ФРАГМЕНТ СТРАНИЦЫ »
-------

Нет сомнения, грузинский прозаик Чабуа Амирэджиби оказался среди тех писателей, кто точно почувствовал потребность современника, современного читателя в несуетливом, требующем умственных и душевных усилий слове. Слове, дающем простор фантазии и воображению, когда мир перенасыщен разного рода видеоинформацией, готовыми зрительными образами действительности, слове, не аккомпанирующем резким и торопливым жизненным ритмам, а противостоящем им, помогающем человеку сосредоточиться на глубинных проблемах его бытия.
Переводы «Даты Туташхиа» вышли из печати или готовятся к выходу в свет в Польше, Швеции, Дании и других зарубежных странах. Интерес к роману вряд ли можно объяснить одной лишь его экзотичностью для негрузинского, а тем более зарубежного читателя. Бесспорно, приключения абрага, обвешанного оружием, заставят немало поудивляться читающего шведа и внушат ему мысль: каких только чудес на свете не бывает; бесспорно и то, что каждый человек, открывающий роман, сможет при желании соотнести сказанное в нем с собственной жизнью и собственным духовным опытом.

-------

ИСХОДНЫЕ ДАННЫЕ »
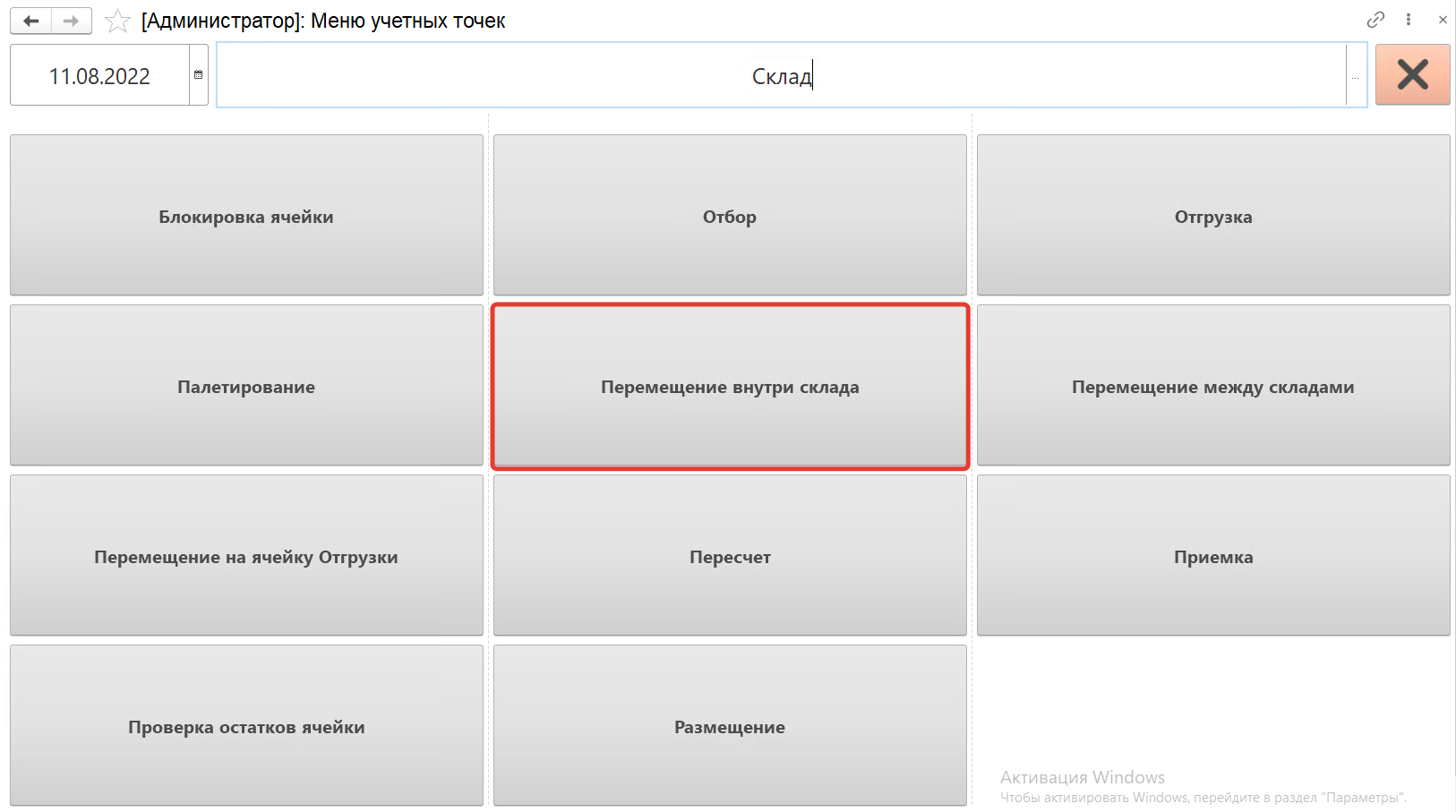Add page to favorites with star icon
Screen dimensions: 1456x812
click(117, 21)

-------

ПИСЬМЕННОЕ ЗАДАНИЕ »
Пожалуйста, повторите дословно и целиком приведённый выше фрагмент о романе «Дата Туташхиа».

ОТВЕТ »
Нет сомнения, грузинский прозаик Чабуа Амирэджиби оказался среди тех писателей, кто точно почувствовал потребность современника, современного читателя в несуетливом, требующем умственных и душевных усилий слове. Слове, дающем простор фантазии и воображению, когда мир перенасыщен разного рода видеоинформацией, готовыми зрительными образами действительности, слове, не аккомпанирующем резким и торопливым жизненным ритмам, а противостоящем им, помогающем человеку сосредоточиться на глубинных проблемах его бытия.
Переводы «Даты Туташхиа» вышли из печати или готовятся к выходу в свет в Польше, Швеции, Дании и других зарубежных странах. Интерес к роману вряд ли можно объяснить одной лишь его экзотичностью для негрузинского, а тем более зарубежного читателя. Бесспорно, приключения абрага, обвешанного оружием, заставят немало поудивляться читающего шведа и внушат ему мысль: каких только чудес на свете не бывает; бесспорно и то, что каждый человек, открывающий роман, сможет при желании соотнести сказанное в нем с собственной жизнью и собственным духовным опытом.